Another problem is that kvzRTP doesn't know what kind of memory is given to it: does the pointer point to stack or heap, or perhaps to a memory-mapped file? This "opaqueness" of the pointer makes deallocation a dangerous task which is why kvzRTP needs help from the application.

There are few ways to deal with this memory ownership/deallocation issue:

Provide deallocation callback function for the SCD:
- When SCD has processed the transaction, it will call the deallocation callback function which deallocates the memory properly
Use unique_ptr/shared_ptr
- This is the advised way of using push_frame() because it's the easiest both from application's and kvzRTP's viewpoint
Give RTP_COPY flag for push_frame()
- This will cause kvzRTP to make a copy of the memory chunk and deallocate it when it's done. The calling application can also deallocate the memory it gave to kvzRTP without worries. This is also a very simple way of dealing with the issue but it degrades performance.
Disable SCD
- This is not advised, but it completely eliminates the ownership/deallocation problem

If SCD is used, it's very important to use one of the aforementioned tactics when calling push_frame(). Below is listed three possible error conditions that can happen if application doesn't follow these rules.

Problem 1

If application doesn't provide a deallocation callback, doesn't use unique_ptr/shared_ptr and doesn't pass RTP_COPY to push_frame(), kvzRTP assumes that the pointer points to stack and won't do anything about it. If the memory is on the heap, this will leak a lot of memory.

Problem 2

If deallocation callback is provided, kvzRTP assumes that application won't deallocate the memory by itself. If the application decides to deallocate the memory without kvzRTP's permission anyway, kvzRTP's deallocation call will results in a double-free.

Problem 3

If the memory becomes invalid while the transaction is waiting/being processed, SCD will sent garbage. Application must not assume anything about the lifetime of the memory given to push_frame() and rather use "persistent" memory like heap or somehow ensure that the lifetime of memory won't expire while the transaction is being processed.

By adhering to the memory ownership/deallocation scheme presented above, the application can be sure that there will be no memory issues stemming from kvzRTP.

Optimistic fragment receiver (OFR)

kvzRTP features a special kind of fragment receiver that tries to minimize the number of copies.
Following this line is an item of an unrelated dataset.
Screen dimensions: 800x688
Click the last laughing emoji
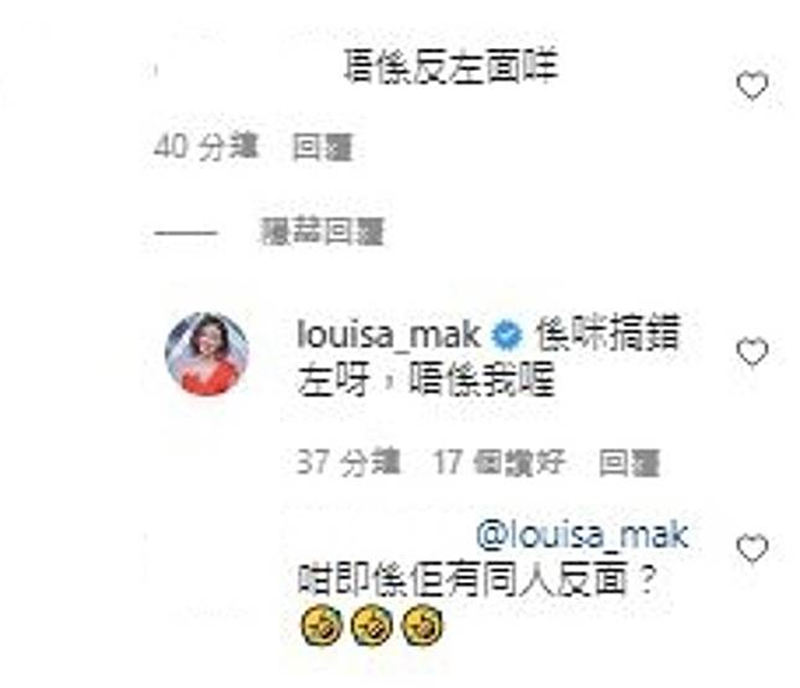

The number of copies is minimized by assuming that UDP packets come in order even though the protocol itself doesn't guarantee that (hence optimistic).

Though kvzRTP features an efficient receiver for HEVC that is able to reach the high goodput (~500 MB/s), it uses more CPU due to conservative assumptions about packet order. OFR reaches the same receive goodput but with 14% lower CPU usage and is thus recommended to be used for video conferencing situations with high bitrate and multiple participants.

Defines

Use __RTP_SILENT__ to disable all prints

Use NDEBUG to disable LOG_DEBUG which is the most verbose level of logging

Adding support for new media types

Adding support for new media types quite straight-forward:

add the payload to util.hh's RTP_FORMAT list
create files to src/formats/format_name.{cc, hh}
create namespace format_name inside namespace kvz_rtp
Add functions push_frame() and frame_receiver()
- You need to implement all (de)fragmentation required by the media type

See src/formats/hevc.cc and src/formats/hevc.hh for help when in doubt.